Friday, Sep. 06, 1963
The March's Meaning
The march on Washington was a triumph. But after everybody agreed on that, the question was: Why?
Hardly in terms of immediate results, since there were none. The battle cry of the march was "Now!" Seas of placards demanded Negro equality--Now! Speakers demanded action--Now! Cried John Lewis, 25, leader of the militant young Student Nonviolent Coordinating Committee (SNICK): "We want our freedom--and we want it NOW!"
But Now! remained a long way off. It would not come today, tomorrow, next month or next year. This was made starkly clear as the leaders of civil rights organizations paid morning calls on Capitol Hill's most powerful citizens--Senate Democratic Leader Mike Mansfield, House Speaker John McCormack, Senate and House Republican Leaders Everett Dirksen and Charles Halleck. It was made just as starkly clear after the march, when the civil rights leaders went to the White House to see President Kennedy and Vice President Lyndon Johnson.
The Demand. To all, the civil rights leaders made specific requests: they demanded passage of the Kennedy Administration's entire civil rights package, including its controversial section banning discrimination in public accommodations. But even the Kennedy package was inadequate: the Negro leaders wanted to add to it sections that would 1) set up a federal fair employment practices commission, and 2) give the Justice Department vast power to intervene in almost all civil rights disputes throughout the land.
From the Capitol Hill leaders, and from the President and the Vice President, the visitors got polite words--and polite refusals. And as they left Washington they knew that there would be no FEPC, no authorization for the Justice Department to step into every sort of civil rights case. Most frustrating of all, they knew that the public-accommodations section of the Administration's package was quite unlikely to pass the Senate.
Wherein, then, lay the triumph of the march? Civil rights leaders themselves had a hard time putting it into words. "We subpoenaed the conscience of the nation," said Martin Luther King Jr. "We have developed a new unity among the leadership of the civil rights movement," declared A. Philip Randolph. "It is the first step in the building of a coalition of conscience," said Walter Reuther. "It did something for Negroes to see white people there with them, and not in any condescending relation," said the N.A.A.C.P.'s Roy Wilkins.
The Chance They Took. In fact, none of those explanations really described the meaning of the march. It was informal, often formless--yet it somehow had great dignity. It had little of the sustained suspense of an astronaut shoot or a national political convention--but it built, despite moments of boredom and restlessness--to an emotion-draining climax. It probably changed few minds that had already been made up; the chances were that integrationists would remain integrationists and segregationists would remain segregationists. It was in the probable effects on the conscience of millions of previously indifferent Americans that the march might find its true meaning.
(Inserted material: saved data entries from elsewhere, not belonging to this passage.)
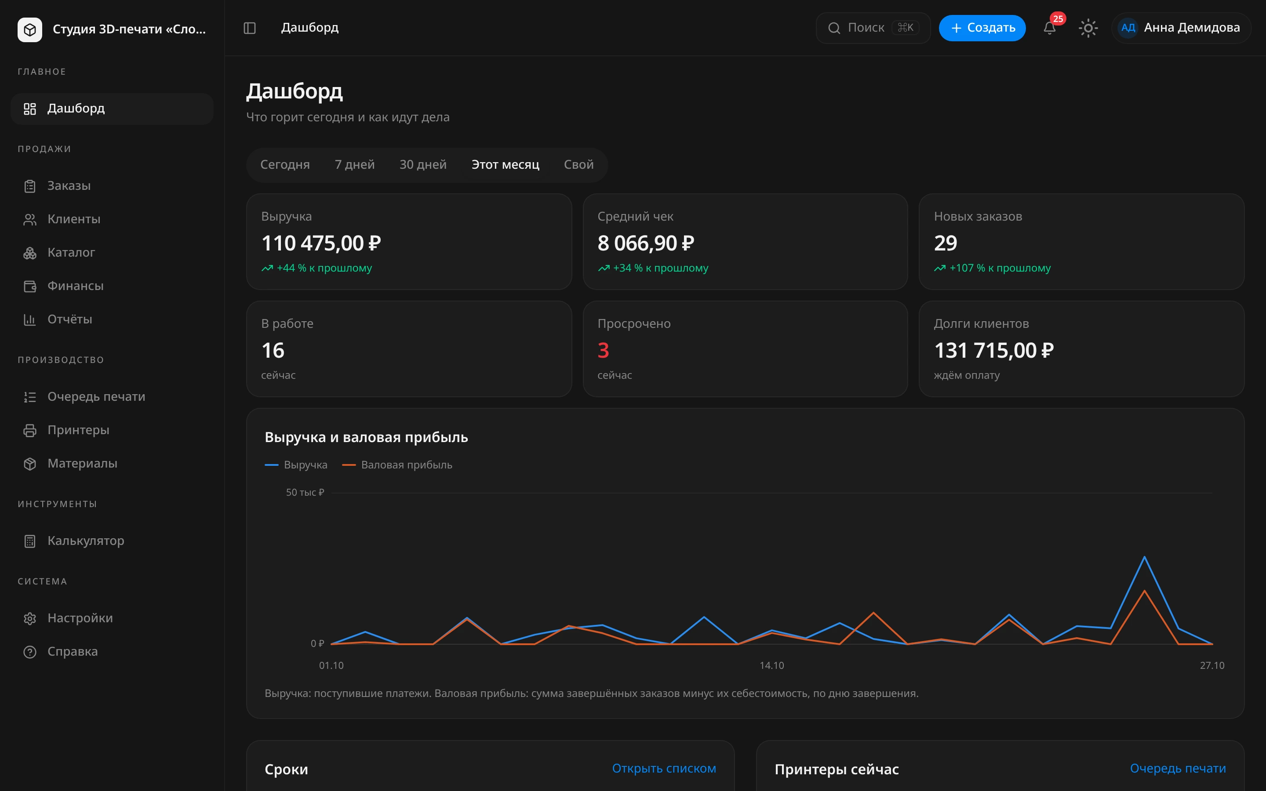This screenshot has width=1266, height=791.
Task: Collapse the sidebar panel icon
Action: [250, 28]
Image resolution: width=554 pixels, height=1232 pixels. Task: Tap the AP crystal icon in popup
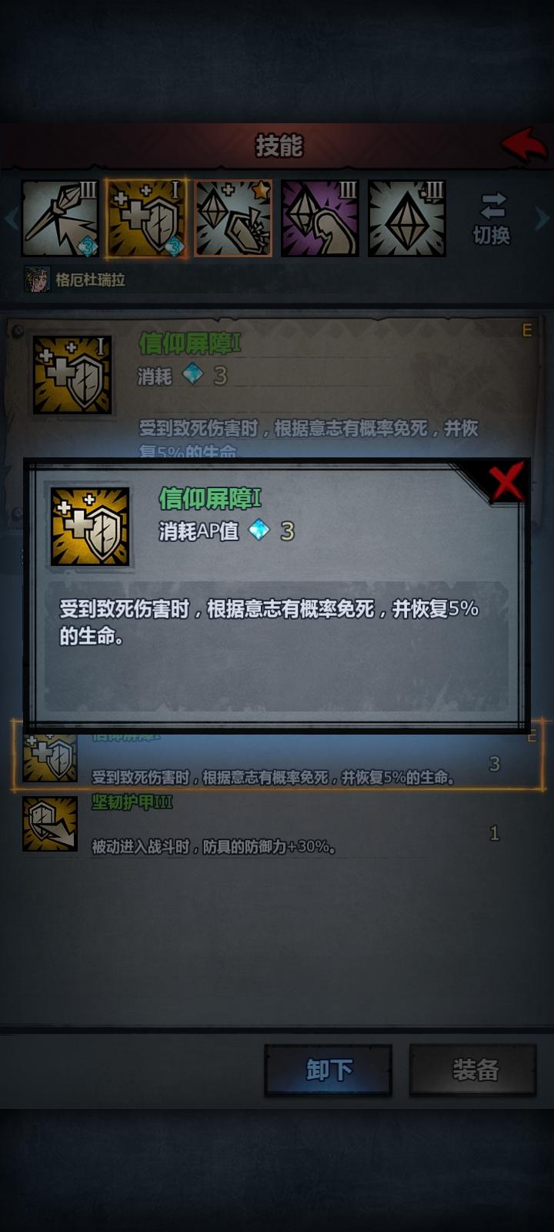pos(260,530)
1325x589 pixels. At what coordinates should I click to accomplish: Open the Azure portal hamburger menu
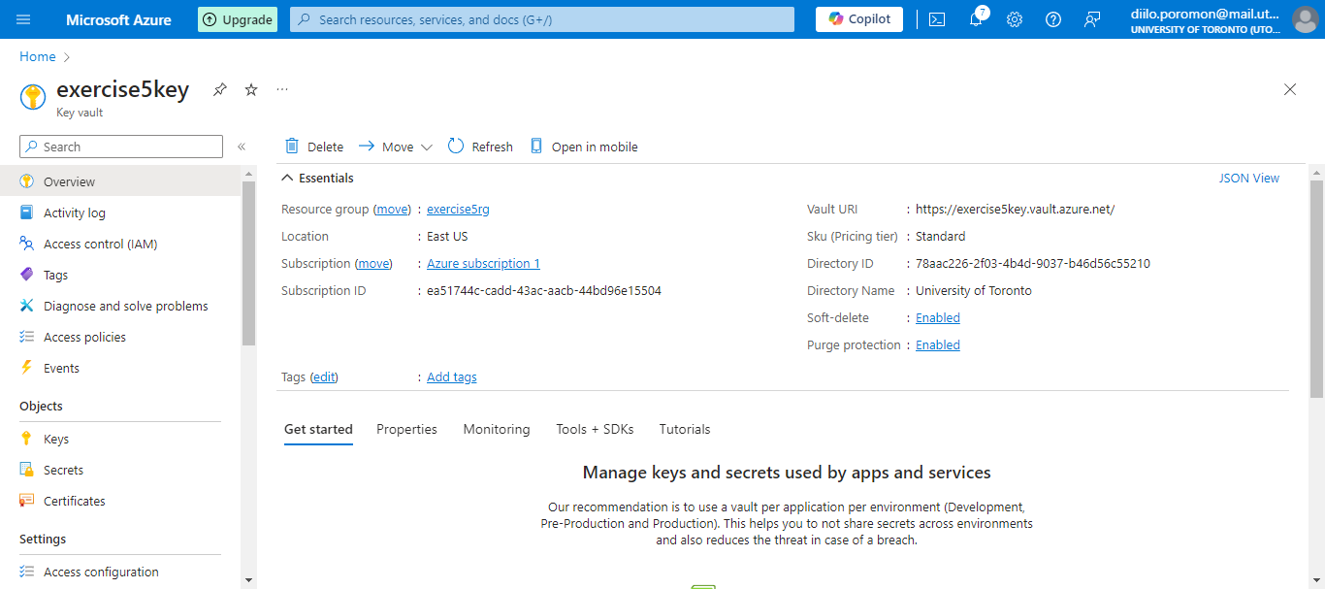tap(24, 19)
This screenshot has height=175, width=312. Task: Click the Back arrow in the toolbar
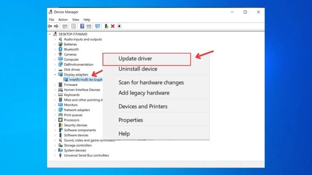point(50,26)
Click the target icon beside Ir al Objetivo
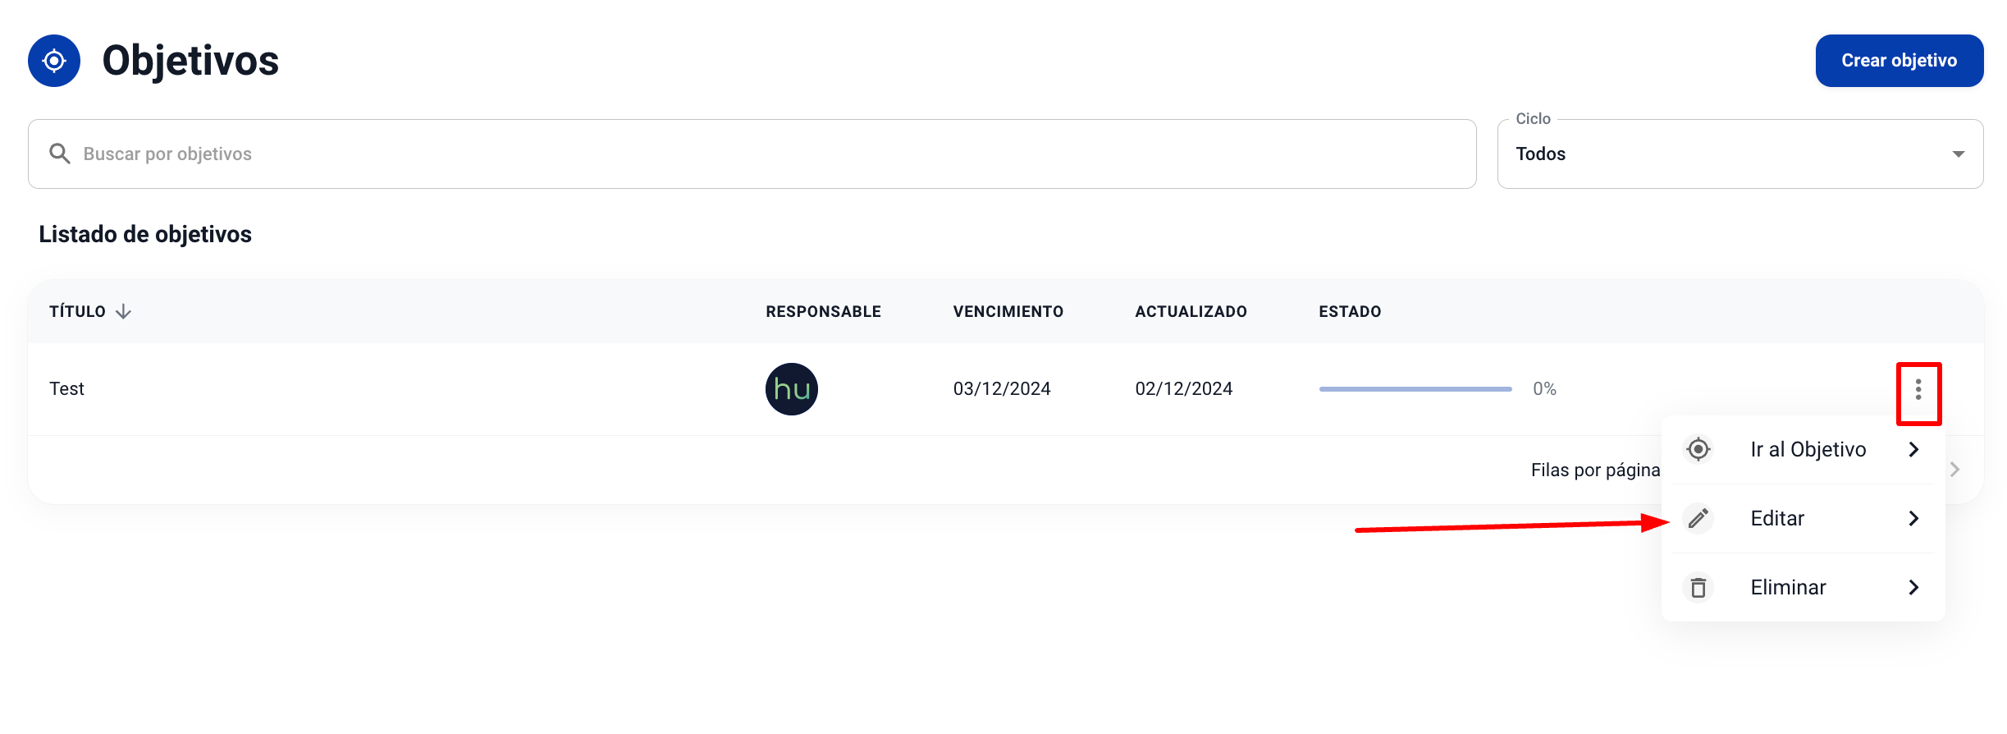This screenshot has width=2007, height=734. click(x=1698, y=449)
The possibility of riot and bloodshed had always been there; and in the U.S.'s "open society" they would have been plainly visible for the whole world to see. But the marchers took that chance, and the U.S. took it with them. No one who saw the proceedings could come to any other conclusion than that those scores of thousands of marching Negroes were able to accept the responsibilities of first-class citizenship.